Hailing from France, the Dogue De Bordeaux has its origin dating as far as the 14th century. Many people presume that the Tibetan Mastiff is its ancestor. It was bred in Bordeaux, located in the south of France, hence the name. Initially used to pull loads, hunt animals and guard sheep, it became popular and was used in wars and to protect the royal families. Before the French revolution, the population decreased and worsened after the two world wars. In the latter part of the 20th century, Raymond Triquet and some other breeders took the initiative to revive the animal. The efforts were successful as the numbers rose in France and other countries. The AKC recognized the dog in 2008 and ranked 63 in terms of popularity.

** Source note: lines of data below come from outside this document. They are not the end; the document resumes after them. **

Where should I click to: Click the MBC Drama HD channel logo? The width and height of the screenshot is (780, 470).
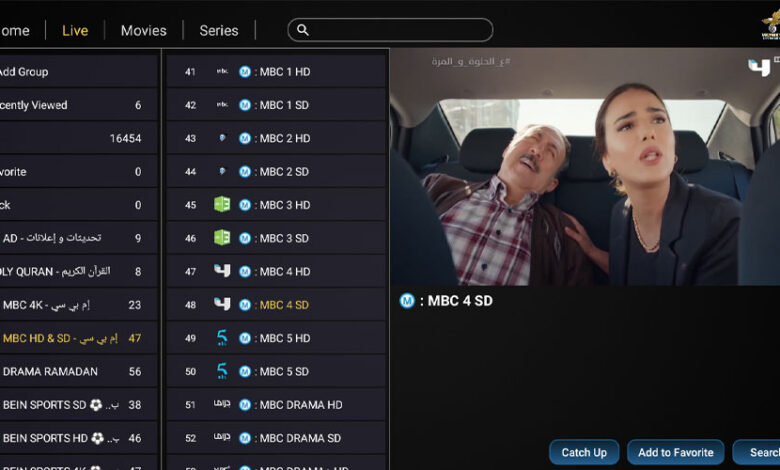(222, 405)
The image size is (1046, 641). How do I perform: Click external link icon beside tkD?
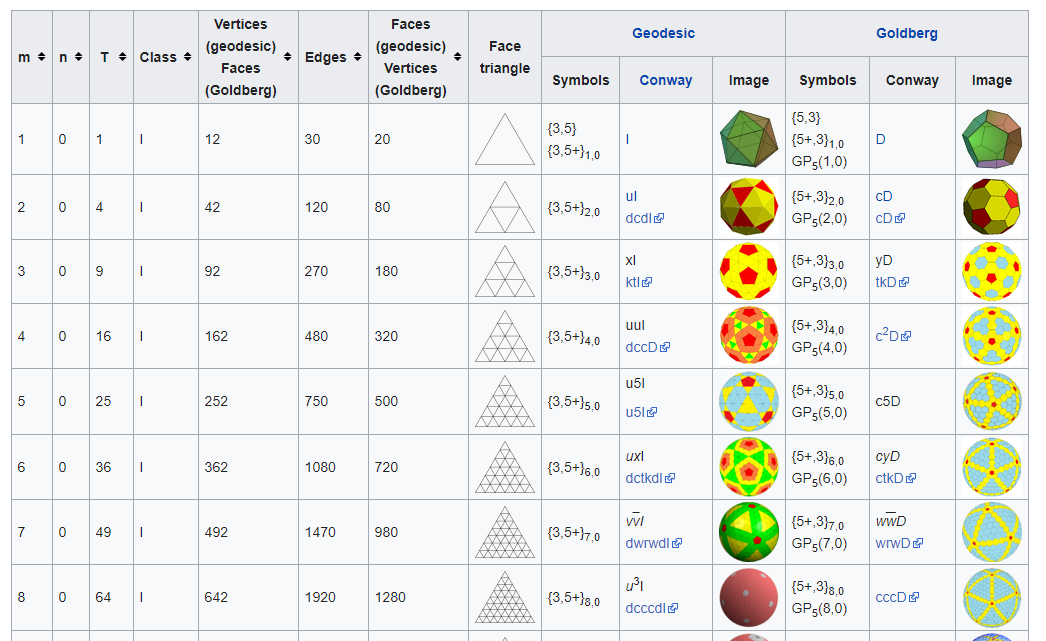[x=902, y=281]
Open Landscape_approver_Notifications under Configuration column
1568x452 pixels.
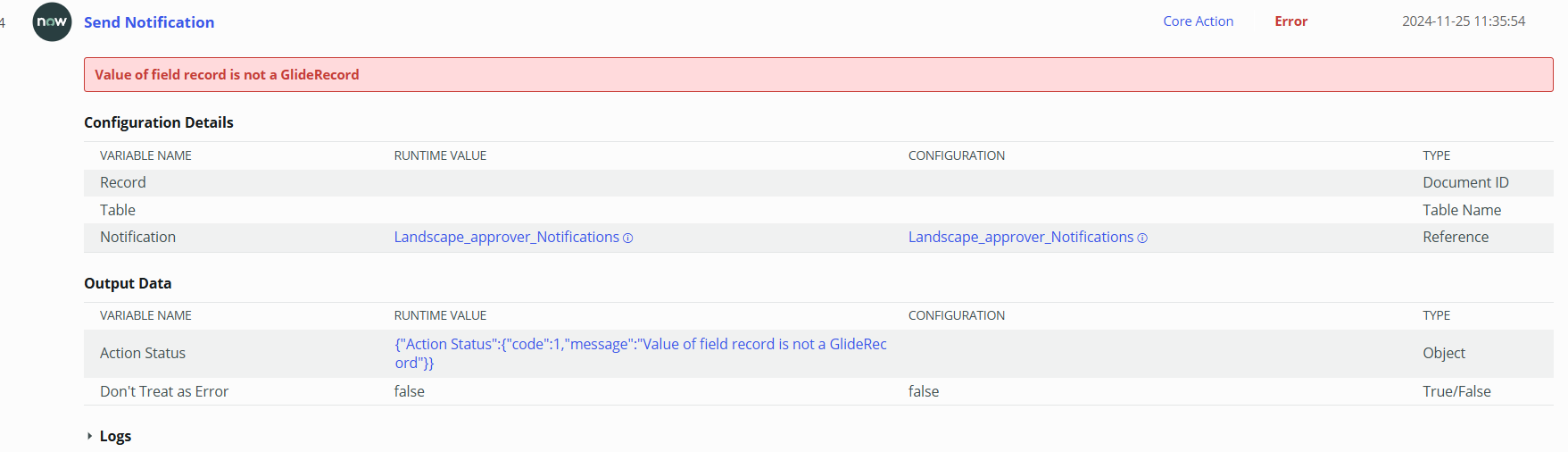tap(1020, 237)
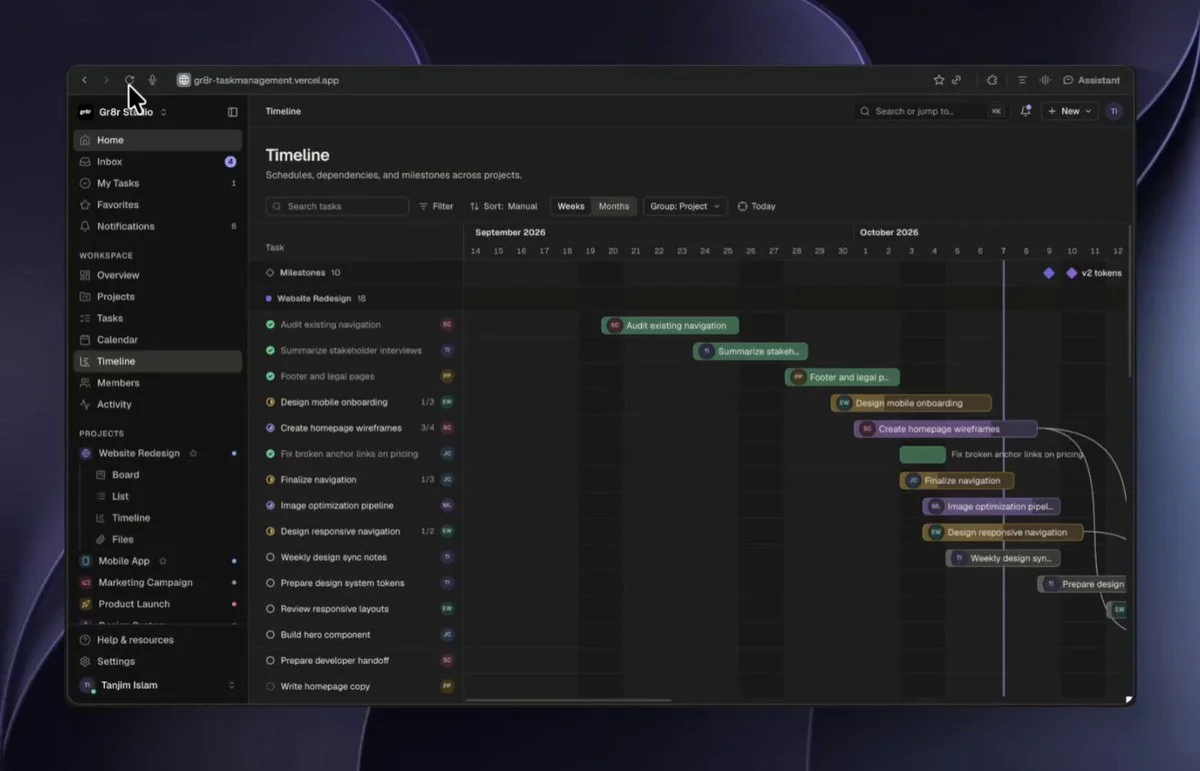Toggle status circle for Build hero component
The width and height of the screenshot is (1200, 771).
(270, 635)
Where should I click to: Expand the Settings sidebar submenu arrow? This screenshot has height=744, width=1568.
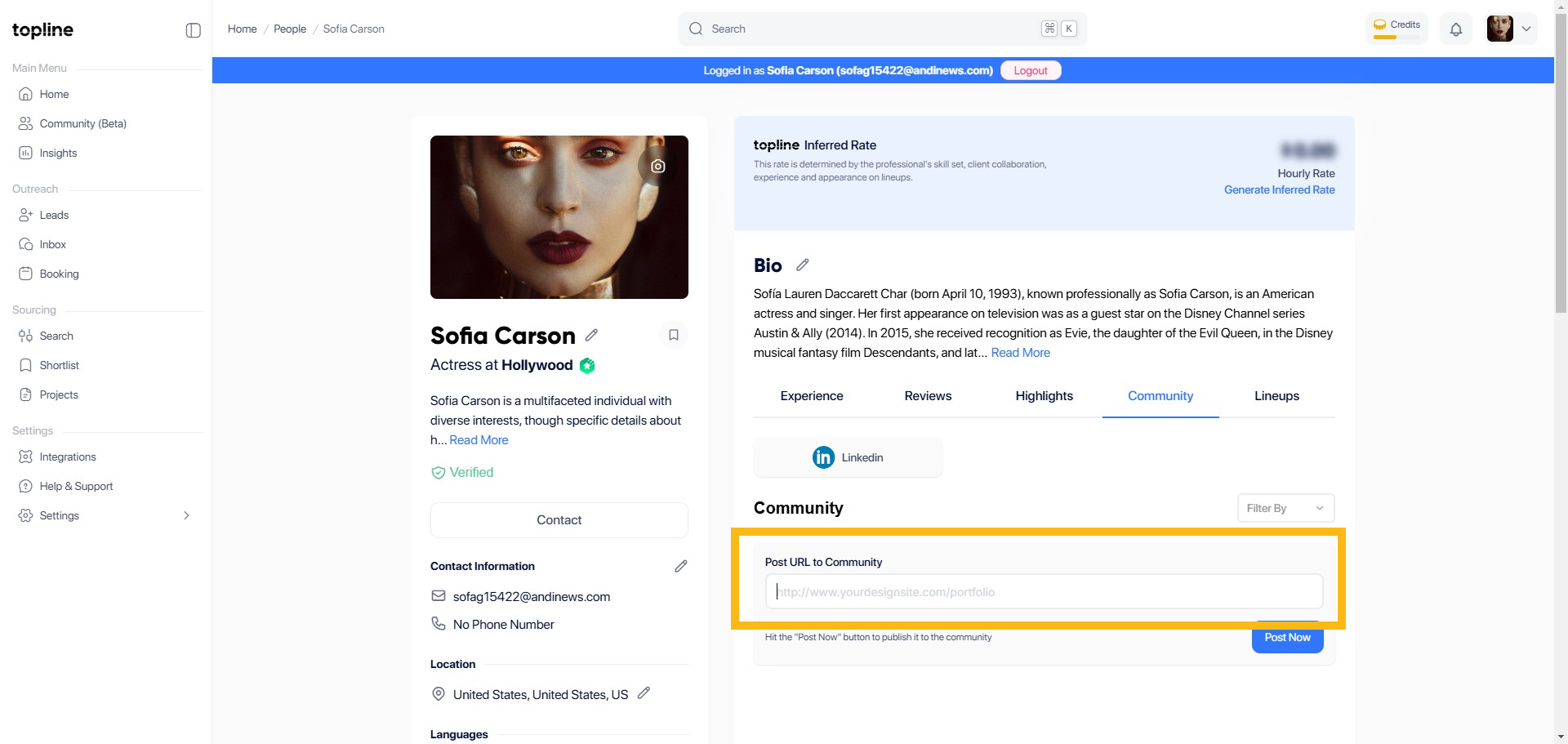pyautogui.click(x=186, y=515)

The dog worked with Tom Hanks in the movie “Turner and Hooch.”
Temperament & Personality
As an excellent watchdog, the Dogue De Bordeaux will alert its owner if it senses something unusual. Unless provoked, it is a gentle and loyal dog who will care for its family. They are attention-loving and demand lots of love from their family. They are also famous for snoring, snorting, drooling and slobbering. Therefore, first-time owners should not buy one of these. This dog does not adjust well to extreme temperatures and apartment life.
Daily vigorous exercises of an hour or more are essential to keep the Dogue De Bordeaux in shape. Jogging and play sessions in a fenced yard will be beneficial. A visit to a dog park will also be useful. Without access to these, the dog might develop destructive behavior. Even after six months of birth, they are still puppies and extra pressure during this time will raise health issues.
To maintain the coat, brush the skin several times a week. Bathe it more than twice every year and clip the nails when they get long. To keep infections at bay, clean and wipe their eyes and ears weekly.
The Dogue De Bordeaux is prone to common problems like epilepsy, hip dysplasia, eye diseases, skeletal issues, etc. Bloating is also a concern if it eats immediately after working out.
Obedience training is vital as these dogs don’t listen to their masters easily. Only an experienced and firm owner who acts as their leader can guide them. With positive techniques, the master-and-dog relationship will grow.
Dry kibbles, split into two meals, bones and meat will be central to the dog’s balanced diet. These dogs love to eat and consume up to 2% of their body weight. Avoid overeating as it can cause many health complications.